WRITTEN TASK: Can you repeat the lines starting at the one containing "Contact (764, 1053)" and ending at the one containing "About Us (337, 35)", both included, and shift every coordinate in them by adding -11 to each number?

DATA PROVIDED:
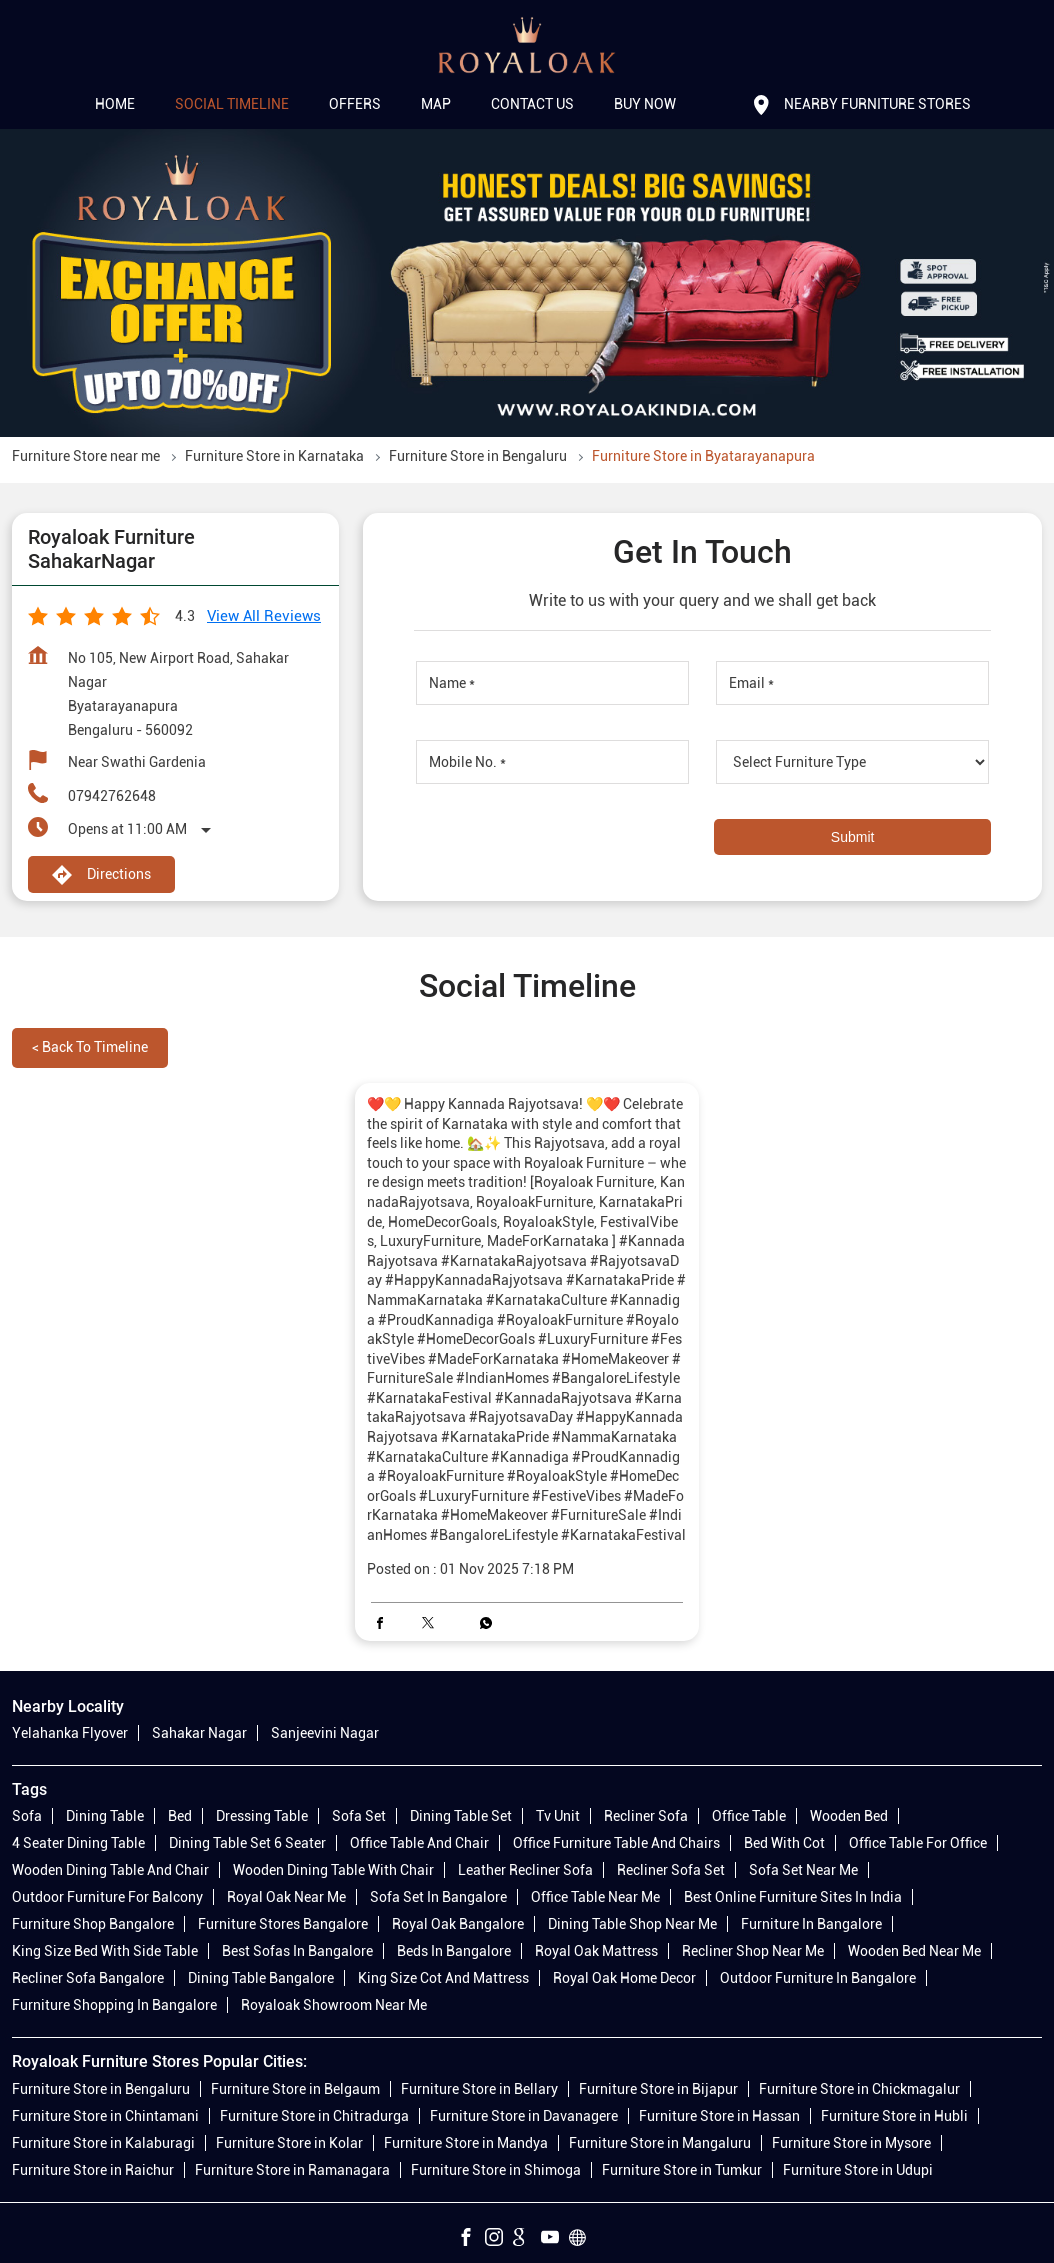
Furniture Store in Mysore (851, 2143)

* * *

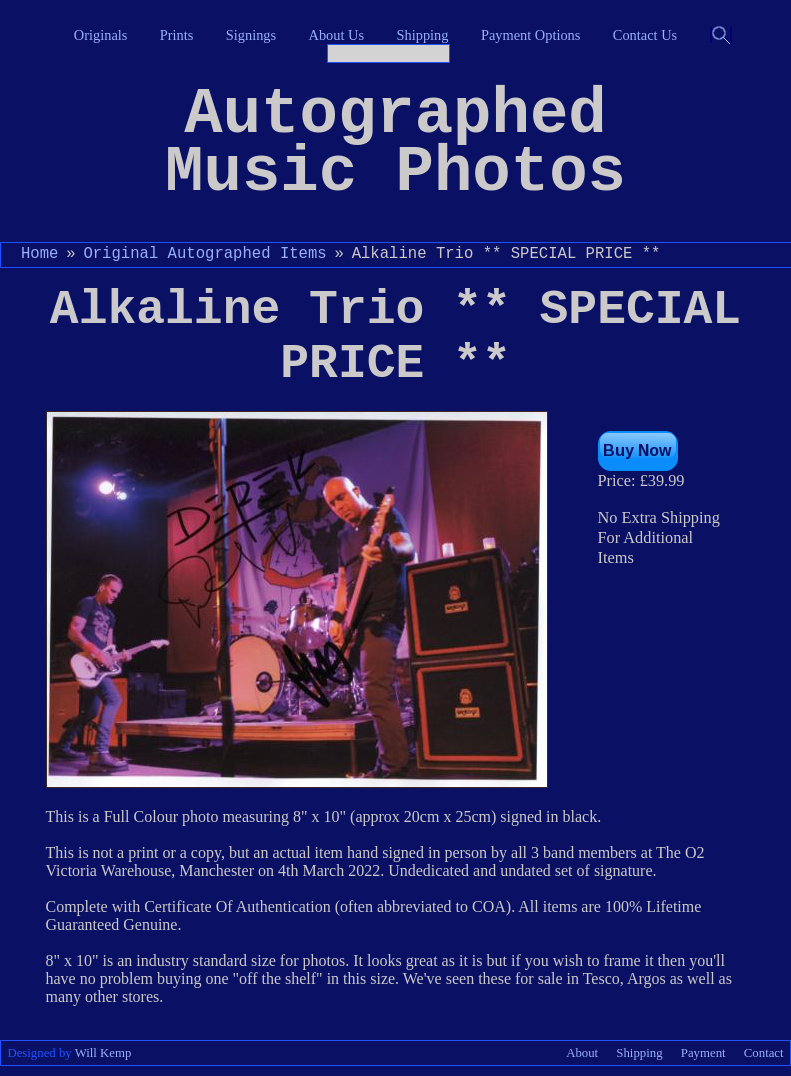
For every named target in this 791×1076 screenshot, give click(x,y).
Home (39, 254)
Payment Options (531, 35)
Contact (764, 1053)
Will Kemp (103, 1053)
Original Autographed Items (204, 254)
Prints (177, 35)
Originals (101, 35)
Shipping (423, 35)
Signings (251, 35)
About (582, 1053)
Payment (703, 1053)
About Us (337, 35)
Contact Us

---

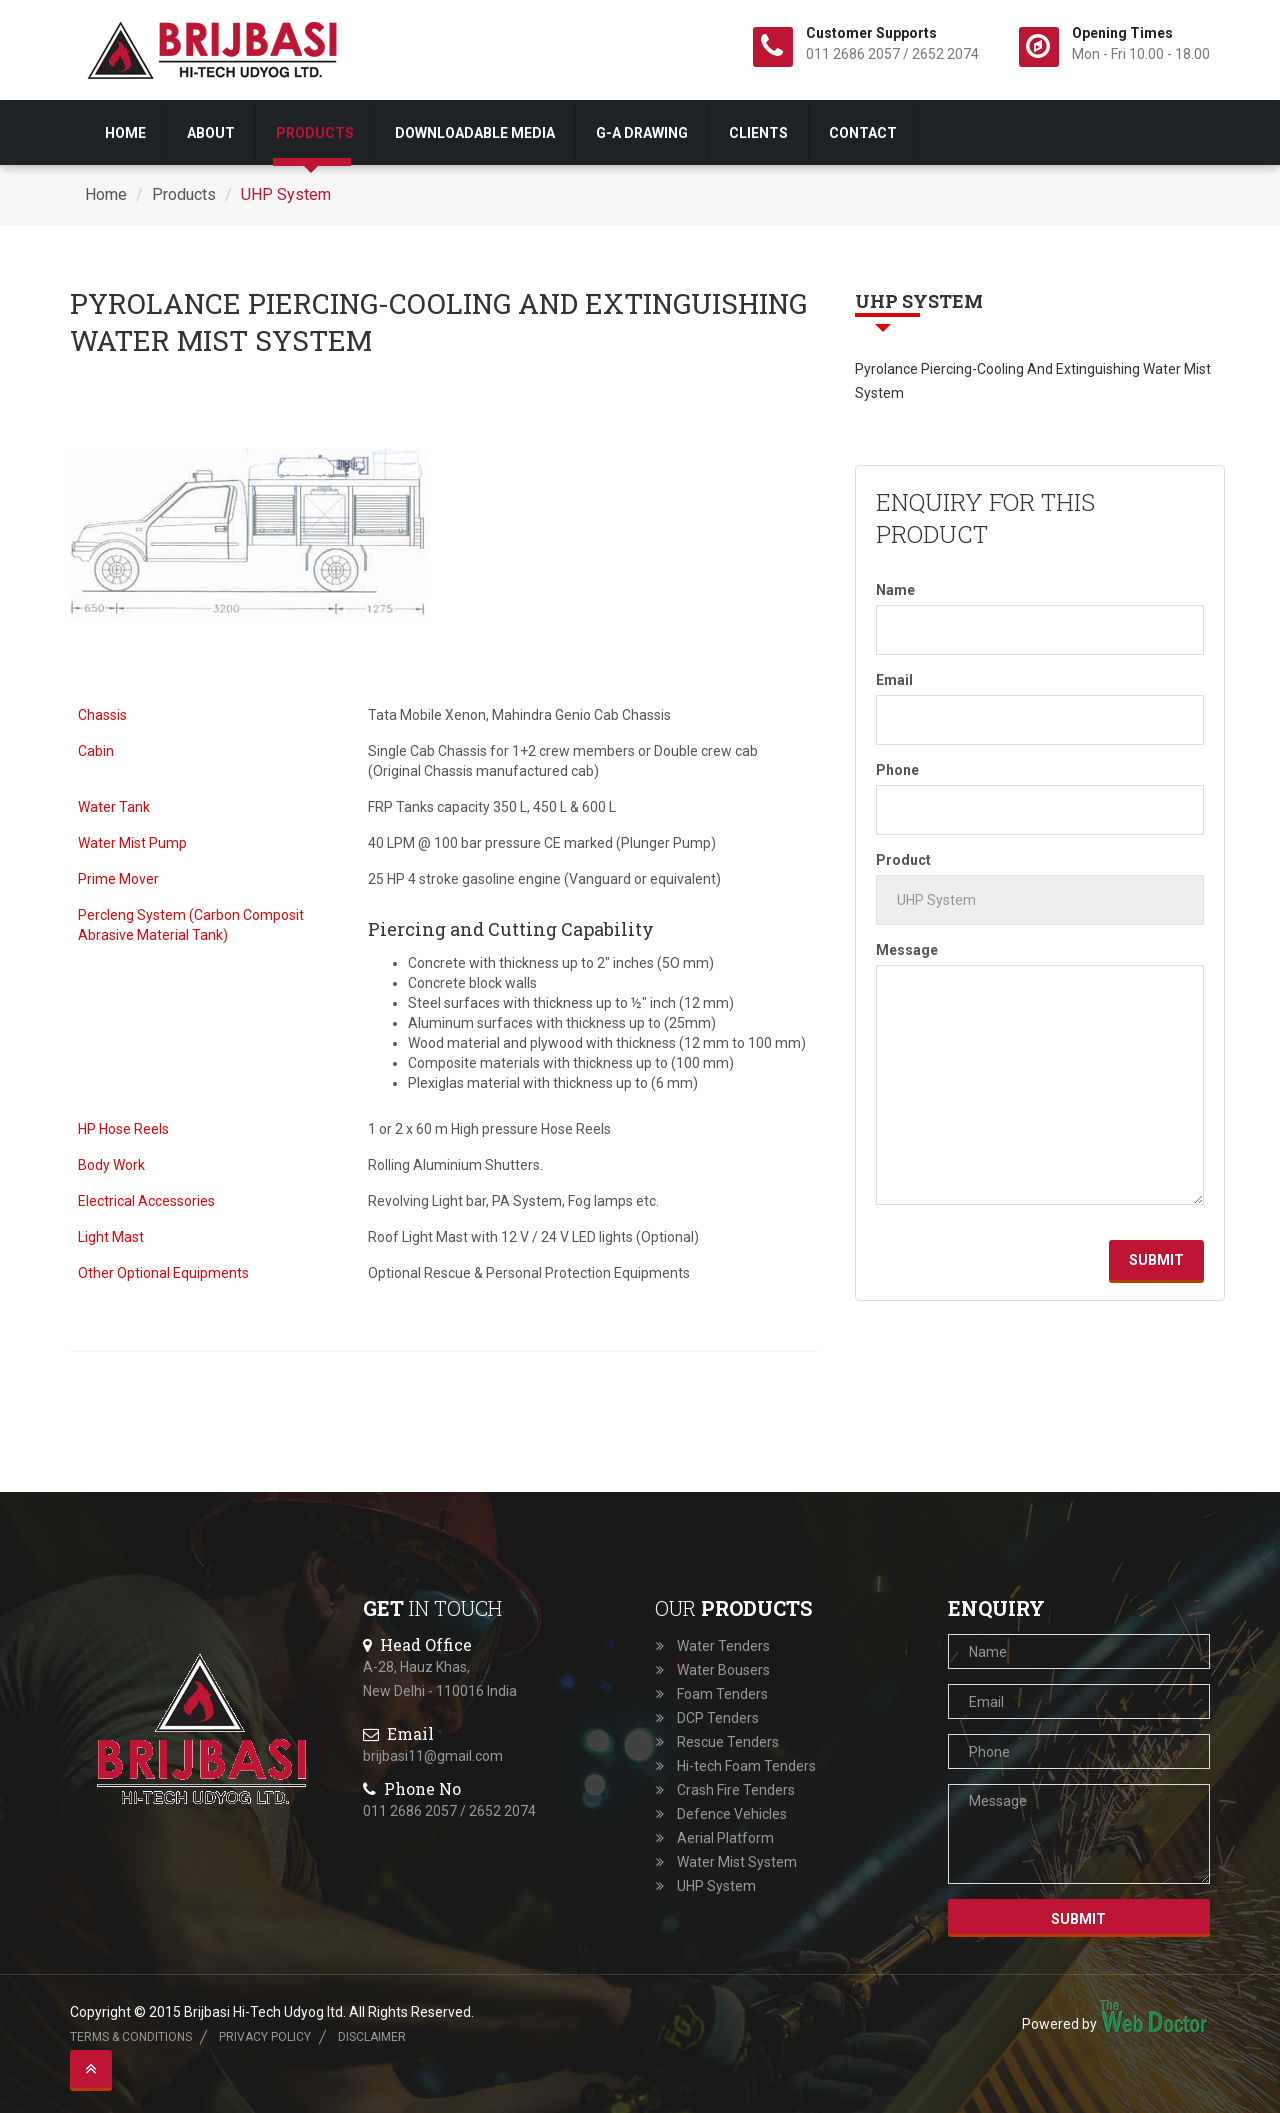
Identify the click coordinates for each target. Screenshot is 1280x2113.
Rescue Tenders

RESPONSE:
Contact (753, 1042)
Will Kemp (92, 1042)
Original Autographed Items (193, 243)
Prints (166, 24)
Originals (90, 24)
Shipping (412, 24)
Signings (240, 24)
About (571, 1042)
Payment (692, 1042)
About Us (326, 24)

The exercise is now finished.